Le opere di Pepe sollevano la stessa simpatia e lo stesso dolore che istintivamente si prova, per l’appunto, nei confronti del risultato dell’inesperienza dei giovani:

“Tanti Icari, modellati con felice solarità in forme dolcissime, in corpi privi di asprezza, con la luce con essi dialogante, invitano l’occhio e la mano ad inesauste carezze, coinvolgendoci negli stessi impossibili voli.

Ma, se dopo il primo lirico approccio, si osserva con maggiore attenzione l’opera, che merita più approfondite letture, si scopre il risvolto amaro di Icaro: l’artista modella le ali quali fossero catene o intrecci sempre più duri e drammatici.

La luce cadendo su di essi resta fatalmente imprigionata, chiusa in un groviglio inestricabile e misterioso, come spesso sono i sogni che, come diceva Giovanni Pascoli sono ‘l’infinita ombra del vero’.

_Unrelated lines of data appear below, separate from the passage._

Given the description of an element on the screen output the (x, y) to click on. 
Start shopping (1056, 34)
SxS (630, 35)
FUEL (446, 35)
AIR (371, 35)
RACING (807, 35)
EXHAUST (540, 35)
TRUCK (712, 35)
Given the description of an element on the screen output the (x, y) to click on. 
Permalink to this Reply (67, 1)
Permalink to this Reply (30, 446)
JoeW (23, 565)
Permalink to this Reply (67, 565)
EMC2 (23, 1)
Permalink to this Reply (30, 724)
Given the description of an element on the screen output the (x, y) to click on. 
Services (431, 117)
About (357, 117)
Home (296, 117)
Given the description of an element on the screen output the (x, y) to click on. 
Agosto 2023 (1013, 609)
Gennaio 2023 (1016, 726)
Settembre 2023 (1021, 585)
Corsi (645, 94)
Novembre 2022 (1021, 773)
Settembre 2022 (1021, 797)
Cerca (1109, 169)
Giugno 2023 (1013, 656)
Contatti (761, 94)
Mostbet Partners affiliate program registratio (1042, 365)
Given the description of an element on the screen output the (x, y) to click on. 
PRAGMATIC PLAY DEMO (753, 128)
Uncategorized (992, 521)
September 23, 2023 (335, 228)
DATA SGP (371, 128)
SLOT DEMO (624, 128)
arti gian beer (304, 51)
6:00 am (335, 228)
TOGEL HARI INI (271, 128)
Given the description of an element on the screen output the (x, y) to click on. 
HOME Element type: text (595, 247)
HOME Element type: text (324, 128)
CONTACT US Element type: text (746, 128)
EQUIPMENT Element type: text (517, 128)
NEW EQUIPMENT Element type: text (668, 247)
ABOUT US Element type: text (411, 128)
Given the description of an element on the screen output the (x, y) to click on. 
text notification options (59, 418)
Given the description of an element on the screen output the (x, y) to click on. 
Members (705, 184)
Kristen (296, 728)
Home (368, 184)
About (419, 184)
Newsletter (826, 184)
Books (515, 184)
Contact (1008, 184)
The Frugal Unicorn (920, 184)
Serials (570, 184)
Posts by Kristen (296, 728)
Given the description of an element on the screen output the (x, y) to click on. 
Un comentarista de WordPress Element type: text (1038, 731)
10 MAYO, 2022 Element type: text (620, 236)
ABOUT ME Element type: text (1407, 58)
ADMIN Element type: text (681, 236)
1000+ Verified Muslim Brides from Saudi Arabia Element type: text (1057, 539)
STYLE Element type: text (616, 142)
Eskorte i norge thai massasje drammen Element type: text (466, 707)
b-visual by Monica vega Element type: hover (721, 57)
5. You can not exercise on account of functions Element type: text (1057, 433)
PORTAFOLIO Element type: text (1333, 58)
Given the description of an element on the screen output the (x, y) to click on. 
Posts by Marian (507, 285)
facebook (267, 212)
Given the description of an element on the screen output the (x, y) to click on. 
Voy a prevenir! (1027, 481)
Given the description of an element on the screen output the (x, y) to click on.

Sogni che sono premonitori di un volo senza speranza e senza futuro”.

(Viggiano)

Non a caso, Viggiano iniziava chiedendosi cosa fosse il mito, “se non una religione in cui non si crede più?”, citando di pari passo la risposta di Socrate: “si entra nel mito quando si entra nel rischio, e il mito è quell’incanto che in quel momento riusciamo a far agire in noi”.

I due critici che commentano il catalogo della personale dedicata all’incauto uomo alato, confermano la maestria scultorea di Pepe nella realizzazione di una tensione sempre presente, in ogni singola opera della serie:

“L’Icaro di Pepe è un Icaro fermo e teso nello stesso tempo, pronto al voto fatale, mai realmente convinto di sapere, volere o poter volare.

L’aspirazione al volo è bloccata in una ferma plasticità che rende testimonianza, attraverso la superficie dei corpi, di una sofferta ricerca della rappresentazione della bellezza sublimata dall’amore per il mito”.

(Viggiano)

Anche in quest’occasione, Pepe riesce a realizzare un simbolo universale, “portandosi  dietro l’umore e l’emozione di intere generazioni, educate alla leggenda” (Gurrieri).